Gib aus dem Text zur langsamen Hardwareerkennung unter Windows XP den Abschnitt wortgetreu wieder, der mit den Worten „Besten Dank schon“ beginnt und nach „auch so lange?“ endet.

── Ausgangstext

# Hardwareerkennung äußerst langsam



## DaUhl (13. Mai 2006)

Hallo! 

Ich hab eine Neuinstallation mit Windows XP Home gemacht. Wenn ich jetzt eine neue Hardware an den USB-Anschluss anschließe, wie Drucker und Handy, dann sagt Windows mir, dass es eine neue Hardware gefunden hat. Dann passiert aber erst mal gar nichts mehr. Nach ca. 5 - 10 Minuten kommt dann mal endlich das Fenster, wo Windows dann fragt, von welchen Medien (also CD, Festplatte o.ä.) die Treiber installiert werden sollen. Nachdem ich das angegeben habe, dauert es wieder ca. 5 - 10 Min, bis was passiert. Mit Glück ist zum Schluss die Software installiert. Der ganze Vorgang hat dann ca. 15 - 20 Min gedauert. War aber vorher nie ein Problem, ging alles ratz fatz. 

Habt Ihr ne Ahnung, was da los ist? 

Besten Dank schon mal

Da Uhl


----------



## server (14. Mai 2006)

Beim ersten Mal kann es schon länger dauern, bis die Treiber installiert sind.

Wie ist es denn, wenn du es nach der Installation der Treiber absteckst und dann wieder ansteckst, dauert es da auch so lange?


----------

────
── Bereitgestellte Daten

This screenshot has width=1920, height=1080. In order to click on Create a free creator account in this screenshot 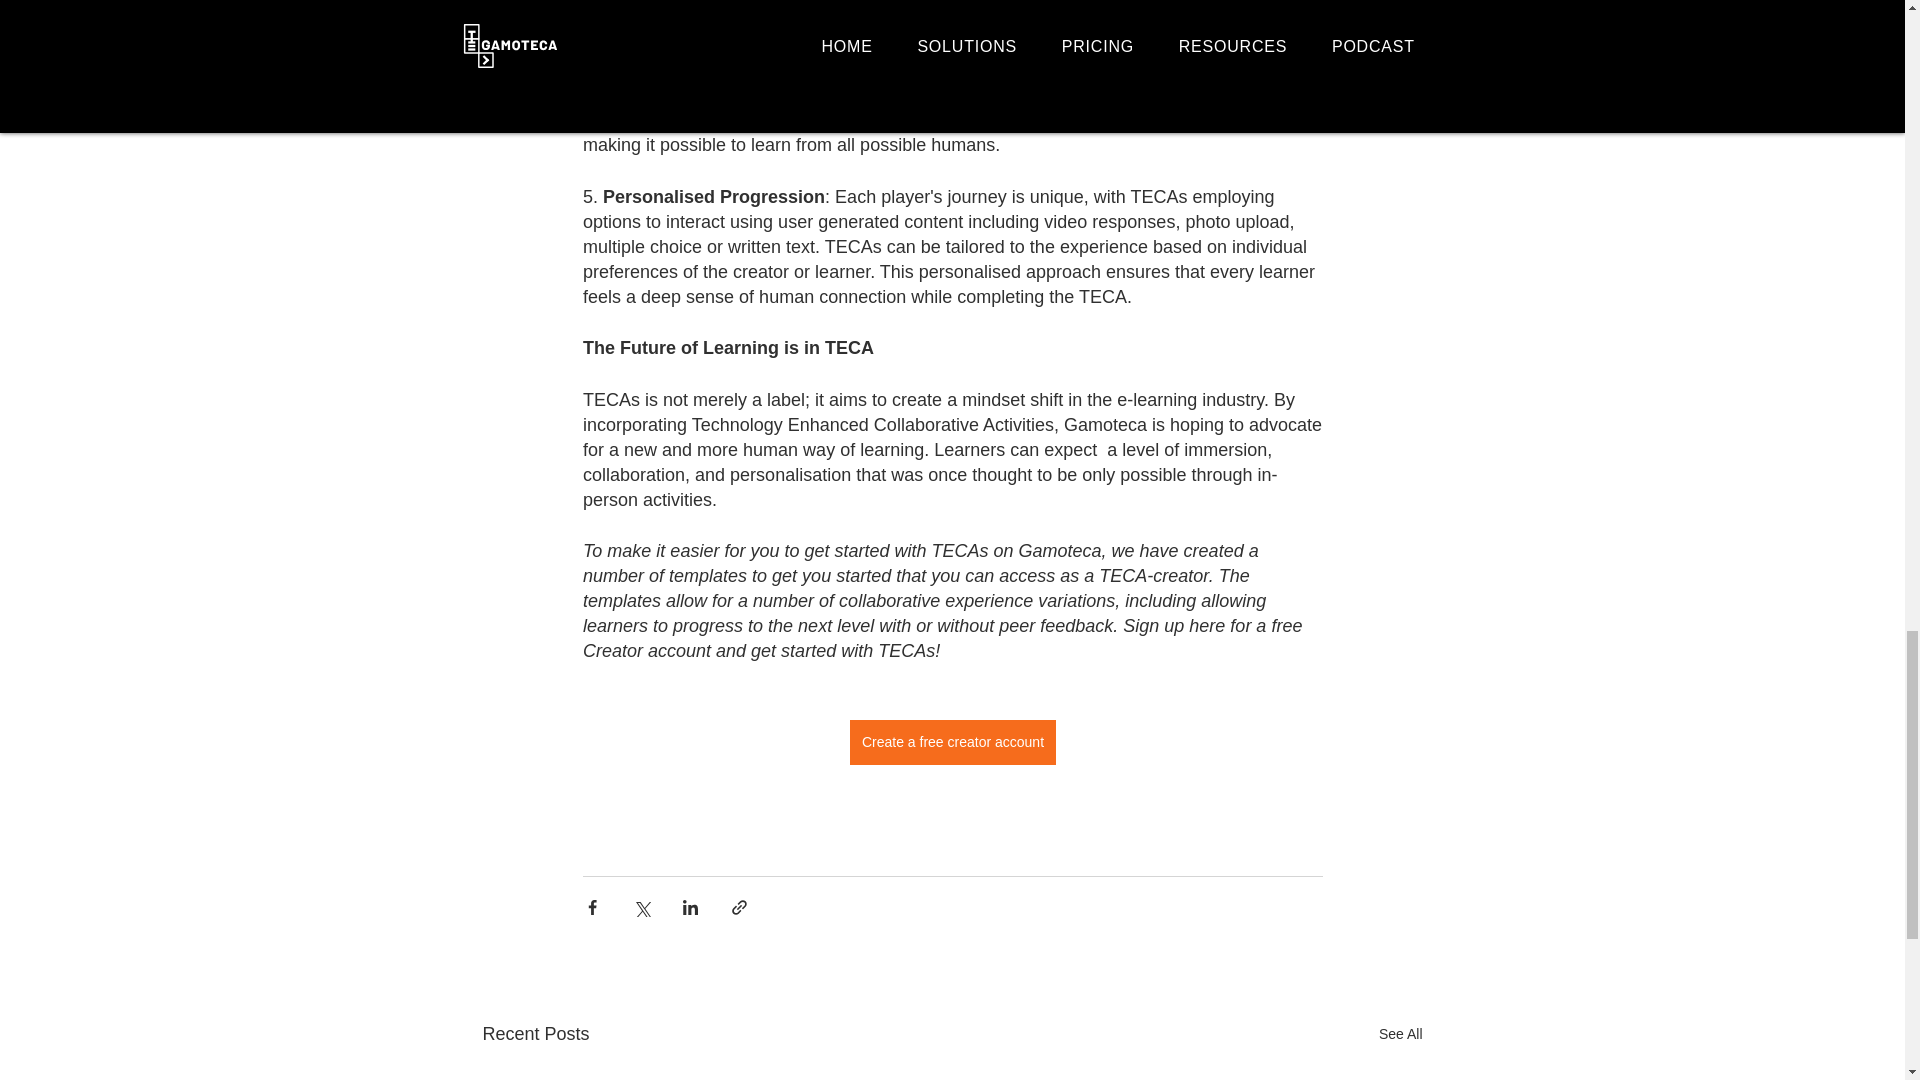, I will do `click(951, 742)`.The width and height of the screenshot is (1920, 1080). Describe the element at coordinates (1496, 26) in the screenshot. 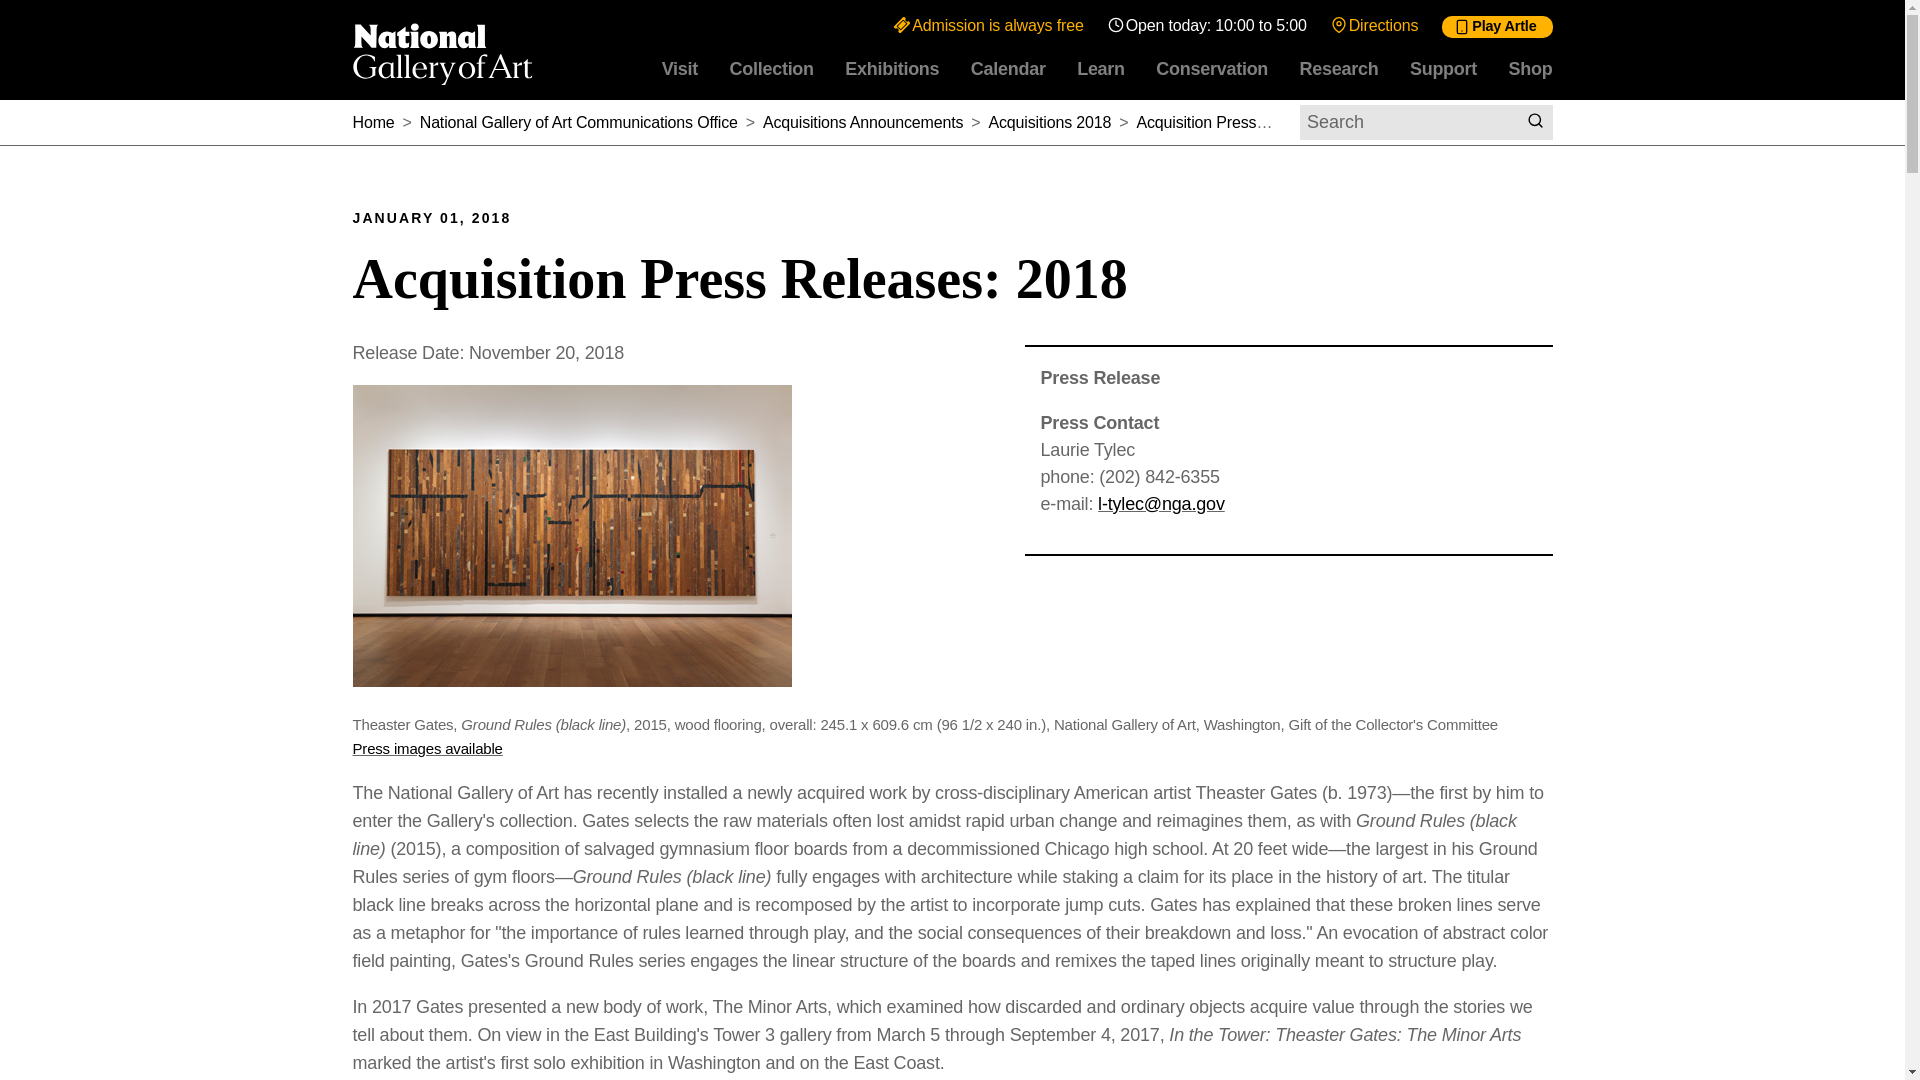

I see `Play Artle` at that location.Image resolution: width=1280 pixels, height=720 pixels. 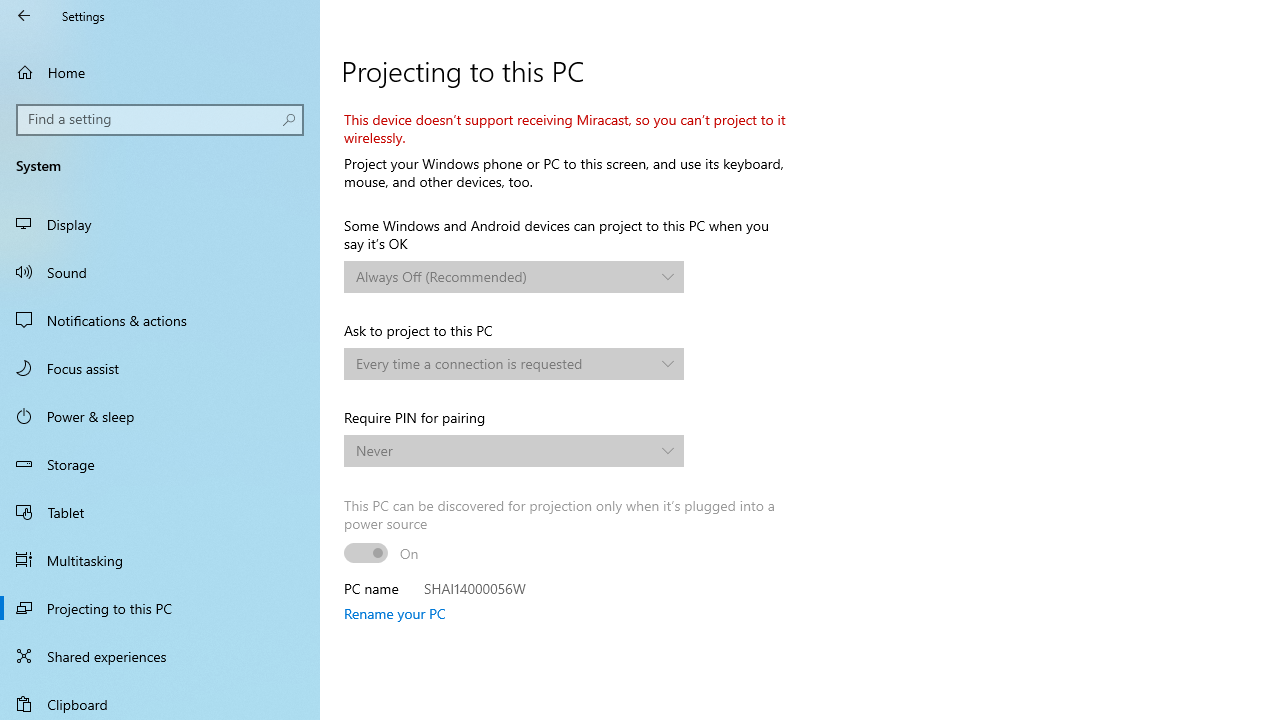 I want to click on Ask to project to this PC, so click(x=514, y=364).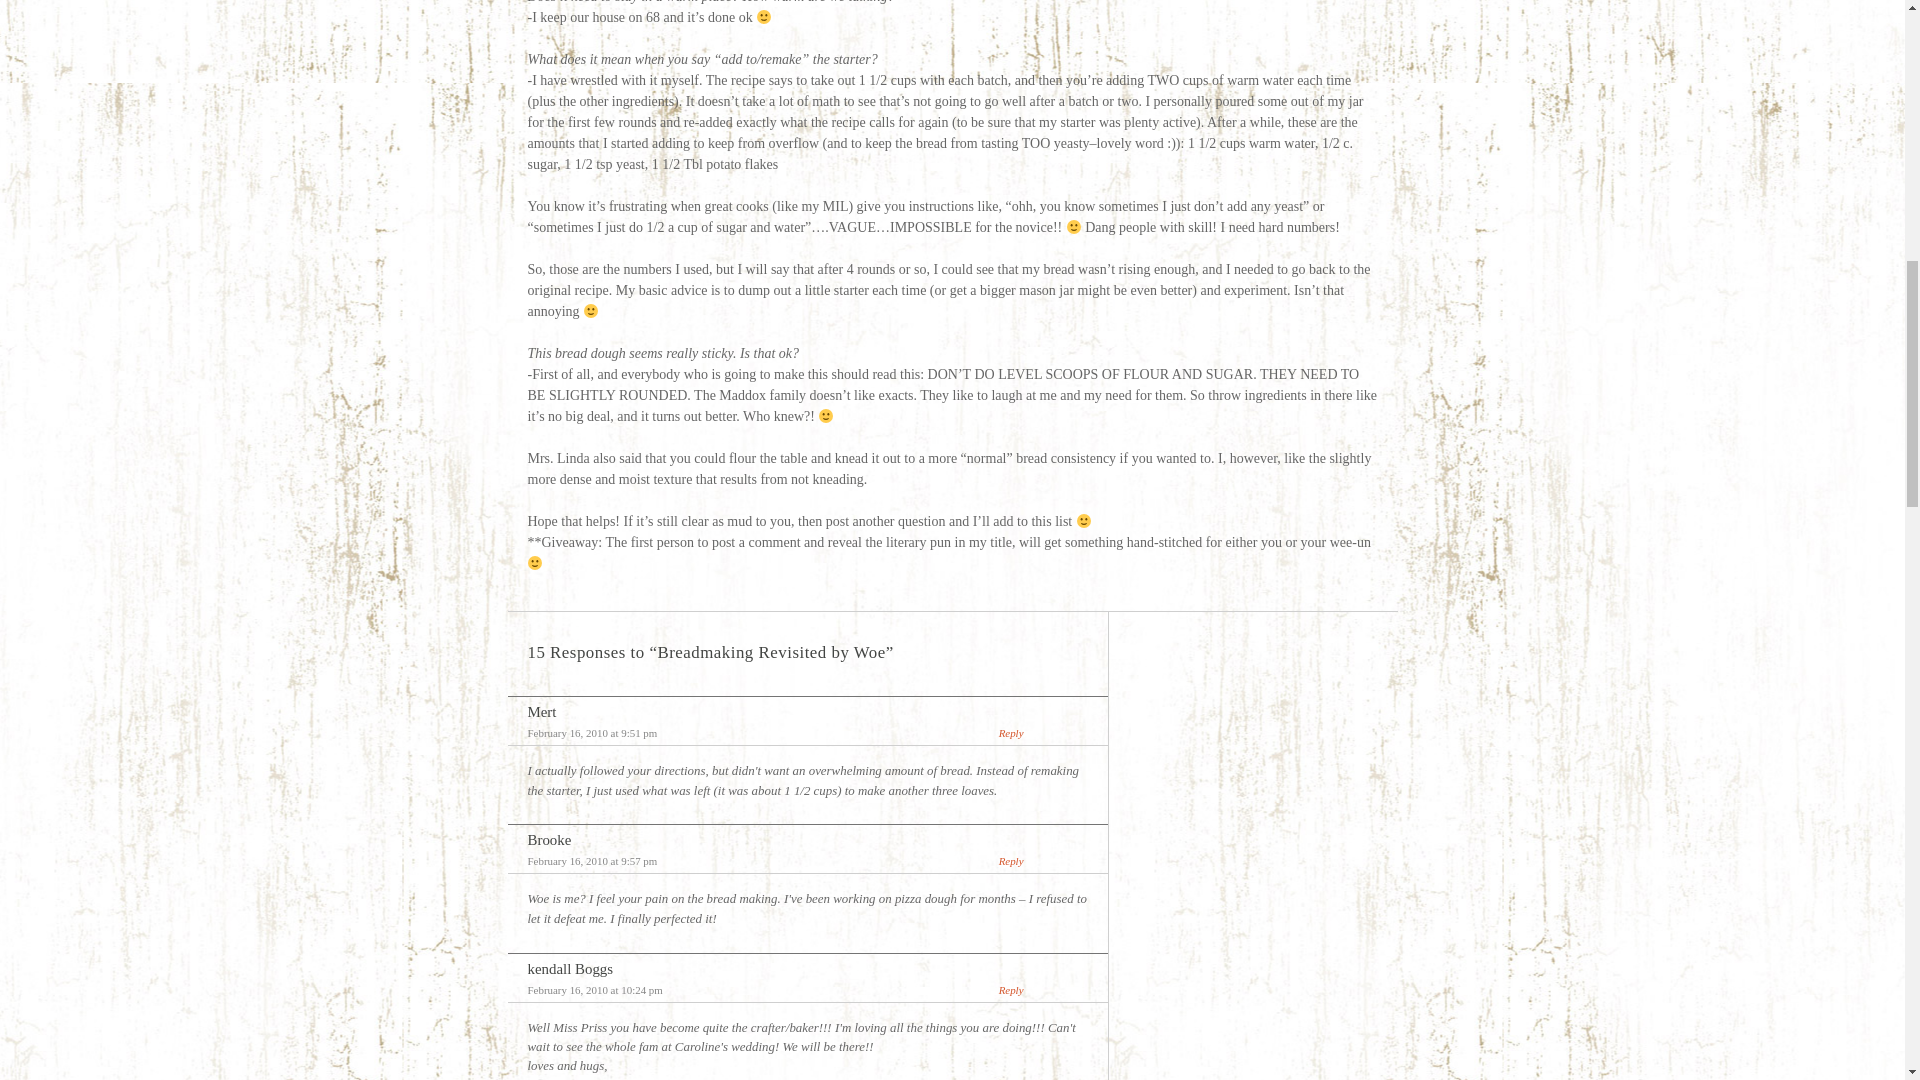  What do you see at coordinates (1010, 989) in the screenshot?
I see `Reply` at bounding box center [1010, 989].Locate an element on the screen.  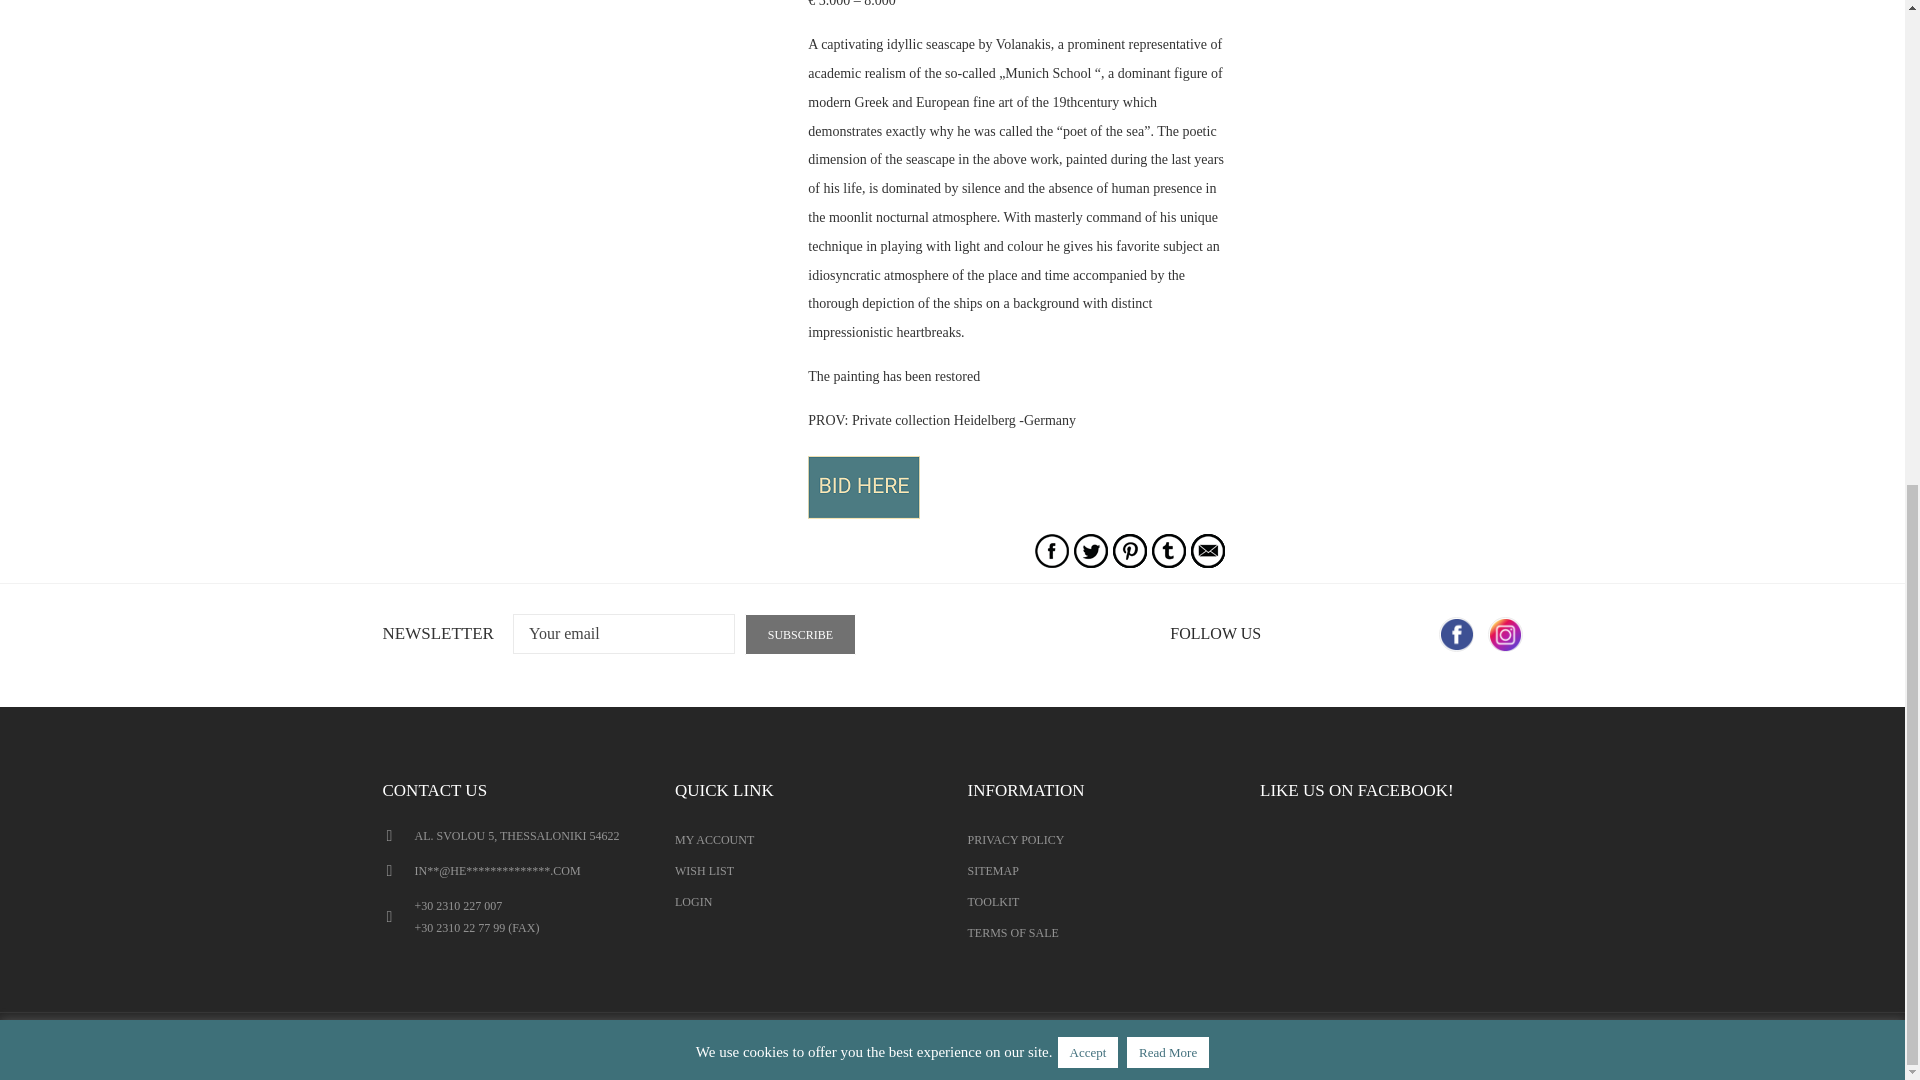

────

→ Musterlösung
Besten Dank schon mal

Da Uhl


----------



## server (14. Mai 2006)

Beim ersten Mal kann es schon länger dauern, bis die Treiber installiert sind.

Wie ist es denn, wenn du es nach der Installation der Treiber absteckst und dann wieder ansteckst, dauert es da auch so lange?